### SOBRE A TAREFA:
Extraia do trecho, sem nenhuma alteração, a parte que começa nas palavras "O interesse do" e termina logo após "seguir, a entrevista.".

### TRECHO:
#####

O interesse do governo nisso é político. Houve uma ação conjugada do governo e do procurador

Queriam a qualquer preço fazer com que fosse incluído no inquérito que o dinheiro teria ido para o comitê

FLÁVIA DE LEON
da Sucursal de Brasília

Iris Rezende, 65, senador pelo PMDB de Goiás e irmão de Otoniel Carneiro, acusado de participar do sumiço de R$ 5 milhões da Caixego (Caixa Econômica de Goiás) e do suposto desvio do dinheiro para seu comitê eleitoral no ano passado, diz que o escândalo é fruto de "perseguição" do procurador Hélio Telho, do Ministério Público Federal no Estado, "a serviço" do governador Marconi Perillo.
A Folha procurou o governador de Goiás, Marconi Perillo, e foi informada de que ele está em Paris, participando de uma reunião com organismos internacionais. Também o procurador Hélio Telho não quis responder às acusações de Iris. A seguir, a entrevista.

#####

### INFORMAÇÕES FORNECIDAS:
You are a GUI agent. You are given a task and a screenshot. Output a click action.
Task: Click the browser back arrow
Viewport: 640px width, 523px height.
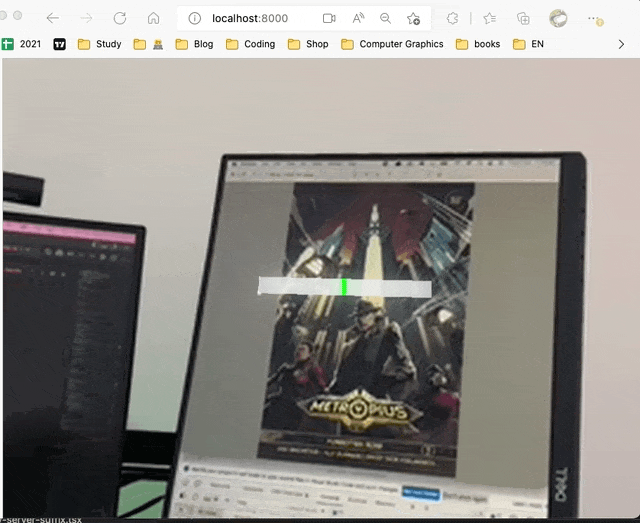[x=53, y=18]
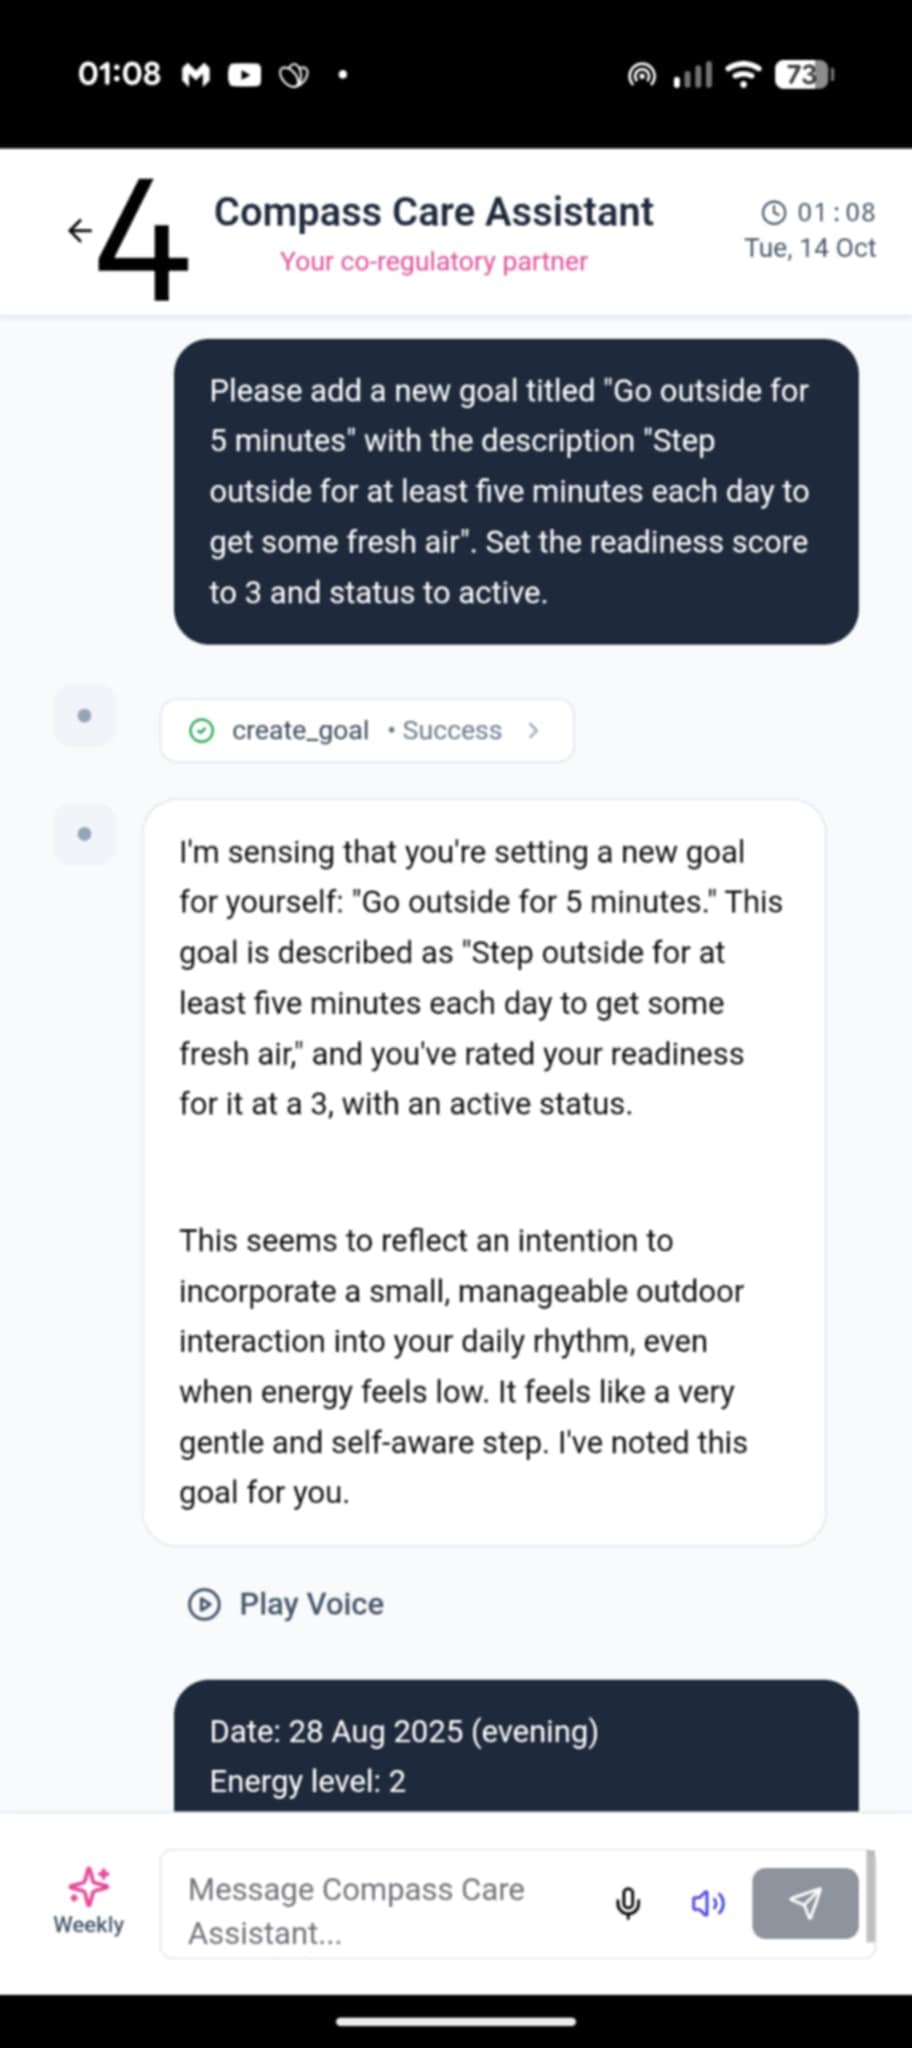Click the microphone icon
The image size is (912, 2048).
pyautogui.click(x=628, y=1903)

#####

### RESPOSTA ESCRITA:
O interesse do governo nisso é político. Houve uma ação conjugada do governo e do procurador

Queriam a qualquer preço fazer com que fosse incluído no inquérito que o dinheiro teria ido para o comitê

FLÁVIA DE LEON
da Sucursal de Brasília

Iris Rezende, 65, senador pelo PMDB de Goiás e irmão de Otoniel Carneiro, acusado de participar do sumiço de R$ 5 milhões da Caixego (Caixa Econômica de Goiás) e do suposto desvio do dinheiro para seu comitê eleitoral no ano passado, diz que o escândalo é fruto de "perseguição" do procurador Hélio Telho, do Ministério Público Federal no Estado, "a serviço" do governador Marconi Perillo.
A Folha procurou o governador de Goiás, Marconi Perillo, e foi informada de que ele está em Paris, participando de uma reunião com organismos internacionais. Também o procurador Hélio Telho não quis responder às acusações de Iris. A seguir, a entrevista.